[net,v1] net/sched: taprio: fix cycle time extension logic

Message ID 20230530082541.495-1-muhammad.husaini.zulkifli@intel.com
State New
Headers
Series [net,v1] net/sched: taprio: fix cycle time extension logic |

Commit Message

Zulkifli, Muhammad Husaini May 30, 2023, 8:25 a.m. UTC
  From: Tan Tee Min <tee.min.tan@linux.intel.com>

According to IEEE Std. 802.1Q-2018 section Q.5 CycleTimeExtension,
the Cycle Time Extension variable allows this extension of the last old
cycle to be done in a defined way.

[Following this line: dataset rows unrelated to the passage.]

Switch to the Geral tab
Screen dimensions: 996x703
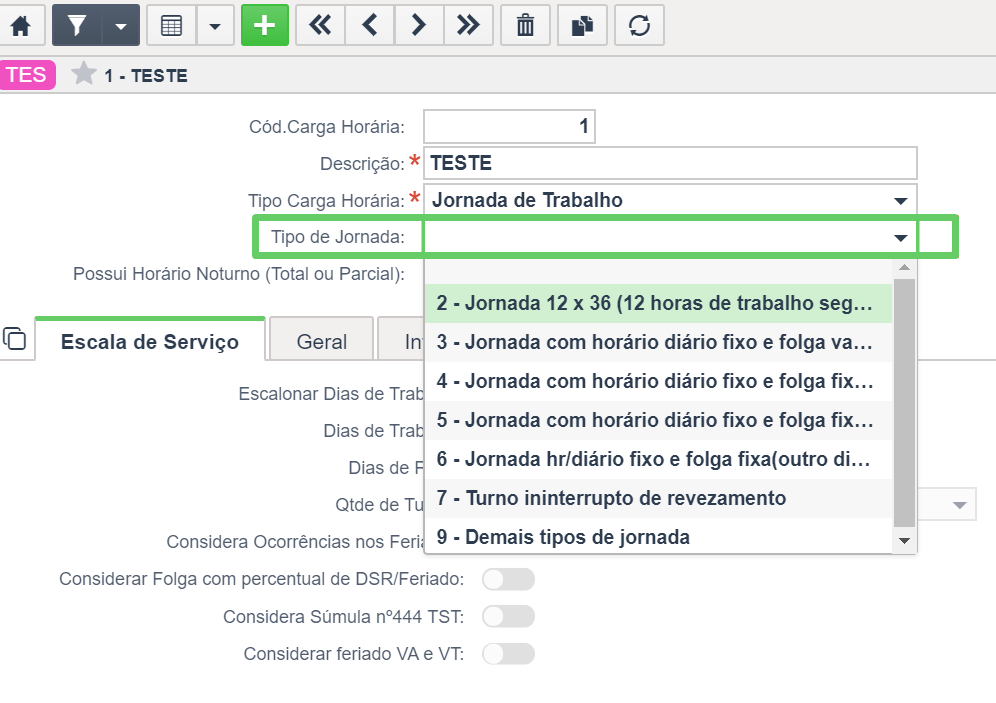coord(321,342)
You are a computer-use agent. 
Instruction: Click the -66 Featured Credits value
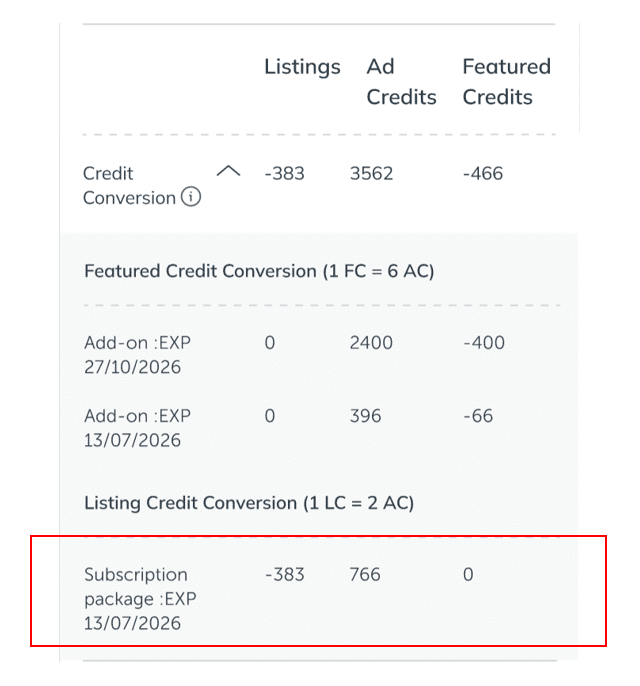tap(477, 416)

If the last complete old cycle would
normally end less than OperCycleTimeExtension nanoseconds before the new
base time, then the last complete cycle before AdminBaseTime is reached
is extended so that it ends at AdminBaseTime.

This patch extends the last entry of last complete cycle to AdminBaseTime.

Fixes: a3d43c0d56f1 ("taprio: Add support adding an admin schedule")
Signed-off-by: Tan Tee Min <tee.min.tan@linux.intel.com>
Signed-off-by: Muhammad Husaini Zulkifli <muhammad.husaini.zulkifli@intel.com>
---
 net/sched/sch_taprio.c | 32 +++++++++++++++++++++-----------
 1 file changed, 21 insertions(+), 11 deletions(-)
  

Comments

Vladimir Oltean May 30, 2023, 7:47 p.m. UTC | #1
On Tue, May 30, 2023 at 04:25:41PM +0800, Muhammad Husaini Zulkifli wrote:
> From: Tan Tee Min <tee.min.tan@linux.intel.com>
> 
> According to IEEE Std. 802.1Q-2018 section Q.5 CycleTimeExtension,
> the Cycle Time Extension variable allows this extension of the last old
> cycle to be done in a defined way. If the last complete old cycle would
> normally end less than OperCycleTimeExtension nanoseconds before the new
> base time, then the last complete cycle before AdminBaseTime is reached
> is extended so that it ends at AdminBaseTime.
> 
> This patch extends the last entry of last complete cycle to AdminBaseTime.
> 
> Fixes: a3d43c0d56f1 ("taprio: Add support adding an admin schedule")
> Signed-off-by: Tan Tee Min <tee.min.tan@linux.intel.com>
> Signed-off-by: Muhammad Husaini Zulkifli <muhammad.husaini.zulkifli@intel.com>
> ---

Thanks for the patch.

I think that the commit message insufficiently describes the problems
with the existing code. Also, the incorrect Fixes: tag suggests it may
even have been incompletely characterized.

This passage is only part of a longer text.